ISTANBUL – Saudi Arabia's public prosecutor said on Thursday that Jamal Khashoggi was killed in a planned operation, based on information it received from Turkish investigators in Istanbul, according to a statement from the kingdom's Foreign Ministry.
It is the latest reversal from Saudi authorities, who last week said Khashoggi was killed accidentally in a fistfight at the Saudi Consulate in Istanbul by "rogue" agents. President Donald Trump had initially said that explanation was credible, but in recent days expressed doubts, calling it "the worst coverup ever."
According to the statement, a joint Saudi-Turkish investigative team in Istanbul "indicates that the suspects in the incident had committed their act with a premeditated intention."
The announcement underscored the rapidly mounting pressures on Saudi Arabia to fully illuminate Khashoggi's killing, after its previous explanations were contradicted by Turkey and met with skepticism by the United States, a close Saudi ally.
Still, neither Trump nor Saudi Arabia have been willing to implicate Saudi leadership in the journalist's killing. American intelligence officials and lawmakers have said that an operation targeting a critic of the royal court in a foreign country is unlikely to have been ordered without the knowledge of senior Saudi officials.
Thursday's announcement comes days after CIA Director Gina Haspel traveled to Turkey and listened to audio purportedly capturing the journalist's murder, giving a key member of Trump's cabinet access to the central piece of evidence Turkey has used to assert that the killing was planned
It also came two days after Turkish President Recep Tayyip Erdogan gave a speech calling Khashoggi's killing "brutal" and "planned" while demanding that the perpetrators be extradited to Turkey.
The Foreign Ministry did not say what led the prosecutor to draw that conclusion, only that it was based on information shared by Turkish investigators working with Saudi officials in Turkey. According to the statement, the Saudi prosecutor will continue its investigation based on the new information.
Shortly after Khashoggi disappeared on Oct. 2 while retrieving a document at the Saudi Consulate in Istanbul, Turkish authorities said he was killed in a premeditated attack by 15 Saudi agents sent to Turkey with the purpose of killing the journalist, who had been critical of Saudi Crown Prince Mohammed bin Salman.
Saudi Arabia initially denied any knowledge of Khashoggi's fate, but last week said it had arrested 18 people and dismissed five officials after a preliminary investigation revealed he was killed in a fistfight at the consulate during a botched intelligence operation.
The arrests were accompanied by an announcement that King Salman was placing his son, Mohammed, in charge of restructuring the Saudi intelligence apparatus – a move that all but ended speculation that the crown prince would be sanctioned.
Mohammed has denied any prior knowledge of the of the mission and on Wednesday called the journalist's killing "a hideous crime."
Turkey dismissed the Saudi assertion of an accidental death and has pressed the kingdom to concede Khashoggi was deliberately targeted for death.

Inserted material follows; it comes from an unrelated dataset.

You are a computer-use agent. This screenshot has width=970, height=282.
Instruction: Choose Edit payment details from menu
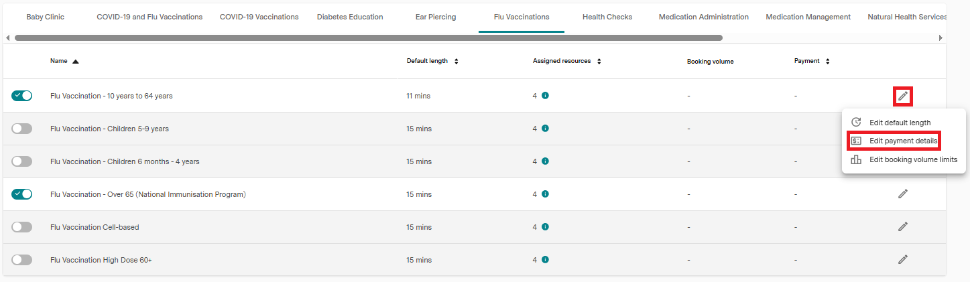coord(902,141)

Turkish officials have balked at the ability of Saudi Arabia to conduct a credible investigation given the suspicion surrounding the royal court's involvement in the operation, noting that two of Mohammed's closest advisers were dismissed last week when the kingdom said Khashoggi died in a fistfight.
"We have maintained since the beginning that the Khashoggi murder was premeditated," a senior Turkish official told The Washington Post shortly after the Saudi announcement on Thursday. "We owe it to Jamal and his loved ones to uncover all of the truth. The criminal investigation continues in Turkey."
Khashoggi, 59, was a contributing opinion writer for The Post who was living in Virginia after leaving Saudi Arabia in fear of his safety. He had been planning to settle in Istanbul and marry his Turkish fiancee when he was detained and killed in the Saudi consulate. His body has not yet been found.
Through a steady stream of leaks to Turkish and foreign media, Turkish officials have mounted a compelling case that shows the Saudi agents had planned to kill Khashoggi, dismember him and dispose of his remains. That has included identifying a Saudi forensics specialist who is an expert in mobile autopsies that had traveled to Istanbul the day Khashoggi was planning to visit the consulate and pictures of Saudi diplomatic vehicles scouting wooded areas in the days before Khashoggi disappeared.
The leaks have also featured surveillance pictures of a Saudi agent wearing Khashoggi's clothes and a fake beard and leaving the consulate in an orchestrated bid to fool investigators into thinking the journalist had safely left the diplomatic mission.
The United States has already taken some steps toward punishing the suspects detained or fired by Saudi Arabia, revoking their visas.
Secretary of State Mike Pompeo said he is working with the Treasury Department on whether to impose sanctions on those found responsible for the journalist's death.
It was not immediately clear how Thursday's announcement from Riyadh would impact Washington's thinking amid bipartisan demands from Congress for severe punishment of Saudi Arabia – the nation at the center of Trump's Middle East policy.